> [Try it]:
Please reproduce the NVIDIA driver patch thread word for word, from "Or start a VR" through "linked github page.".

The text leading up to this was:
--------------------------
|--- nvidia-modeset/nvidia-modeset-linux.c.org 2020-11-23 20:46:12.817979880 +1100
|+++ nvidia-modeset/nvidia-modeset-linux.c 2020-11-24 10:50:31.474395155 +1100
--------------------------
File to patch:
your patch header does not look like the one provided by aplattner
see the difference to modify it to apply like nvidia patch:
I am pleased to report that I successfully applied the patch from @aplattner to version 455.45.01 and have not encountered a random display failure after almost 4 days of uptime (was previously getting failures every 1-2 days).
Not sure if the issue I’ve been seeing on my computer (GTX 1070ti) is related, but I can reproduce a video lockup by starting a VR session on my computer via Steam, exiting, and starting another one right after. Video just locks up at that point.
Or start a VR session after the computer was on for a while.
But that first one is the usual repro case for me.
Some good news for Arch Linux users. Thanks to the efforts for the Frogging-Family/ nvidia-all some of the patches from this thread here were included into the kernel package building PKGBUILD config. You can find all the info needed at the linked github page.

> [Given information]:
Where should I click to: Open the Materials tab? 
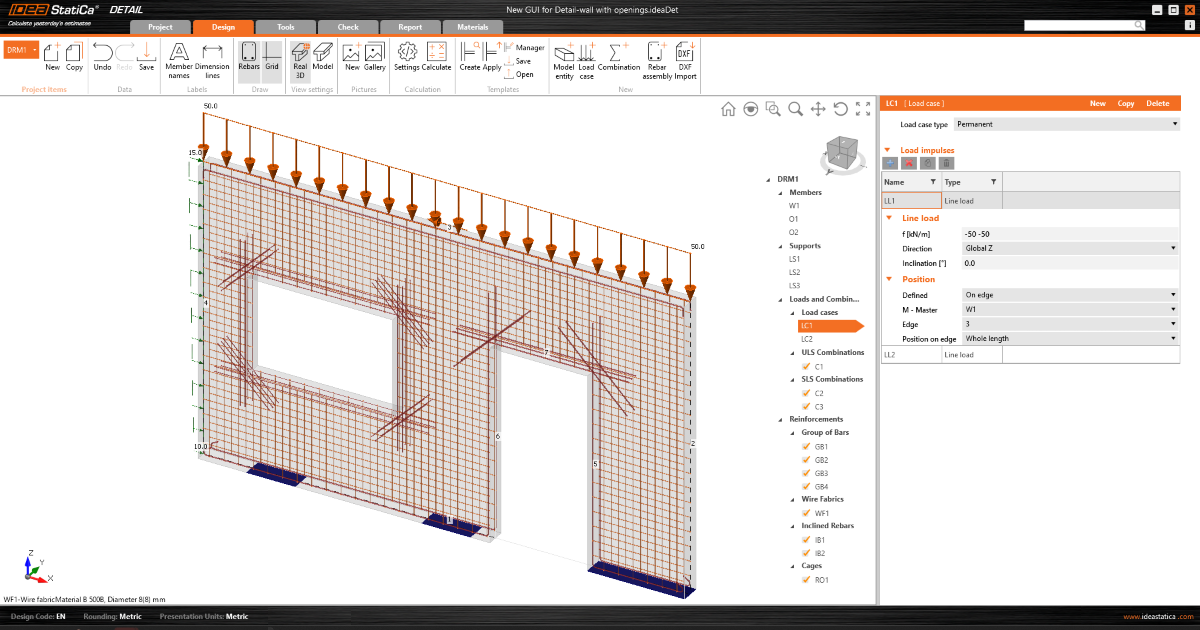[x=472, y=27]
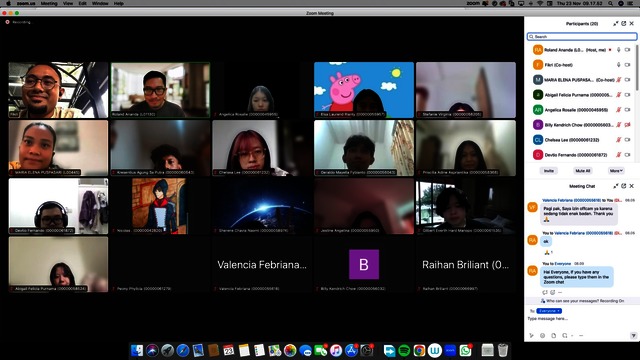
Task: Open the View menu in menu bar
Action: (x=68, y=3)
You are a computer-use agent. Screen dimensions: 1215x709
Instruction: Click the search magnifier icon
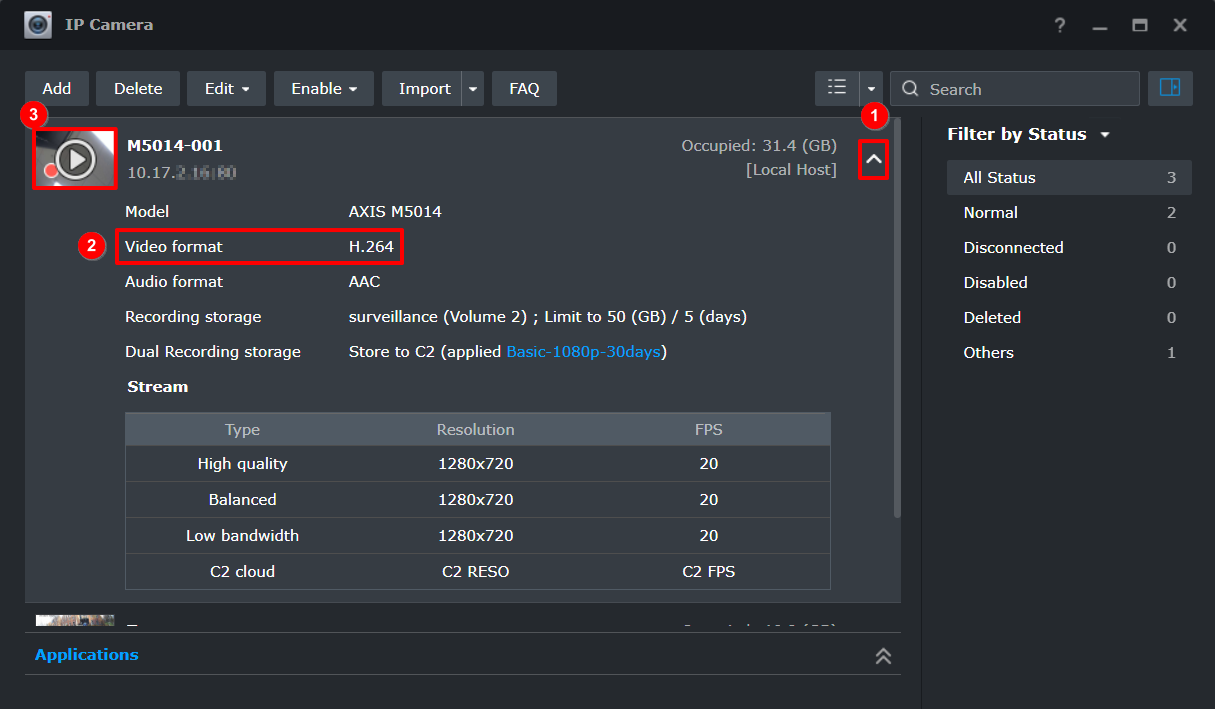click(x=909, y=88)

> [Solution to this task]:
Or start a VR session after the computer was on for a while.
But that first one is the usual repro case for me.
Some good news for Arch Linux users. Thanks to the efforts for the Frogging-Family/ nvidia-all some of the patches from this thread here were included into the kernel package building PKGBUILD config. You can find all the info needed at the linked github page.